■ Written exercise: Recast the listing, from its first line through the line with "(x=166, y=55)", as a Markdown table with the columns Row and Line, one numbered row for each line. Skip blank lines and leave the pictures out.

■ Exercise material:
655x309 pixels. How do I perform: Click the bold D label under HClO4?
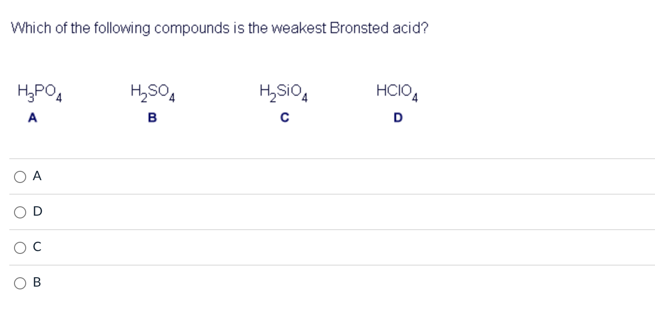[397, 118]
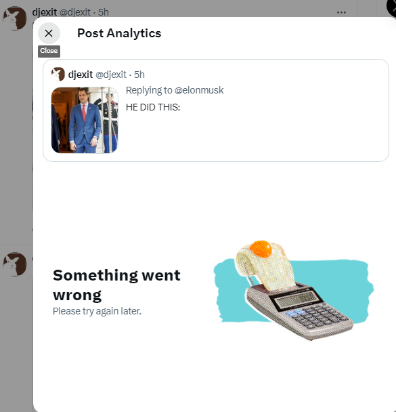Click the Close tooltip label
396x412 pixels.
pos(49,51)
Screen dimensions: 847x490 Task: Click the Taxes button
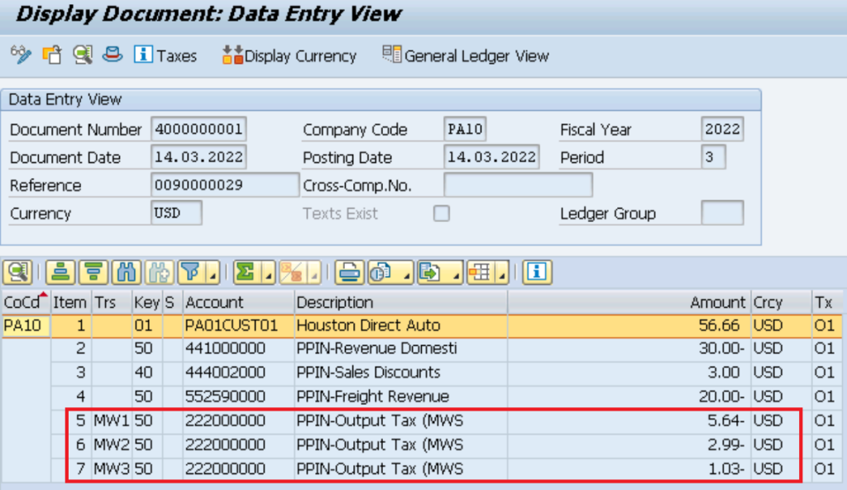(x=166, y=55)
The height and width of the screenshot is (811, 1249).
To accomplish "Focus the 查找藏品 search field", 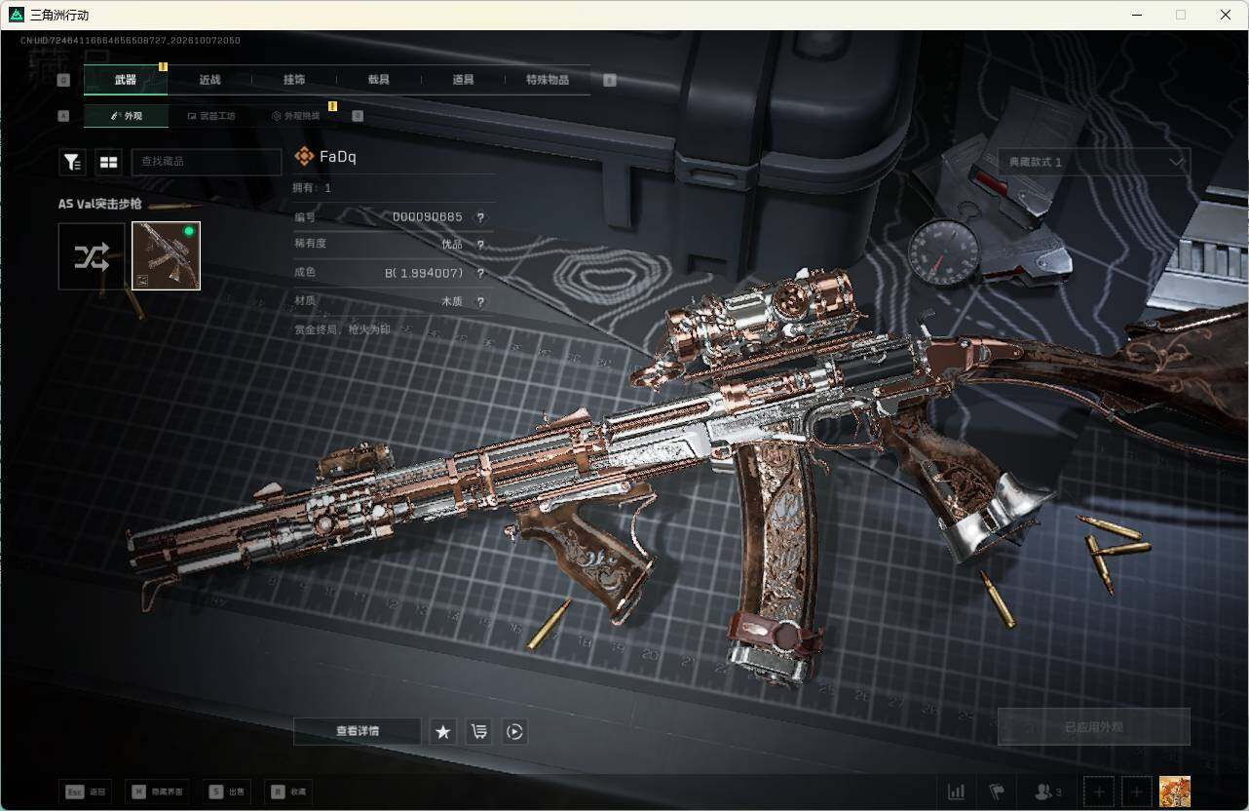I will pyautogui.click(x=207, y=162).

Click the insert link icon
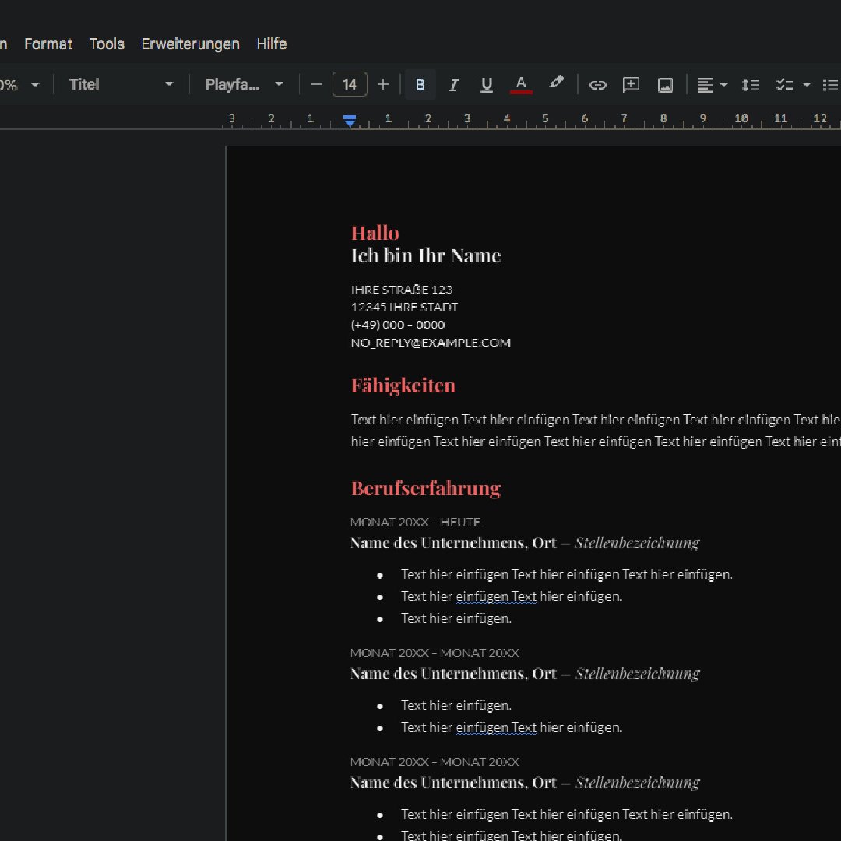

■ Output below:
| Row | Line |
|---|---|
| 1 | 655x309 pixels. How do I perform: Click the bold D label under HClO4? |
| 2 | [397, 118] |
| 3 | Click the Close tooltip label |
| 4 | 396x412 pixels. |
| 5 | pos(49,51) |
| 6 | Screen dimensions: 847x490 Task: Click the Taxes button |
| 7 | (x=166, y=55) |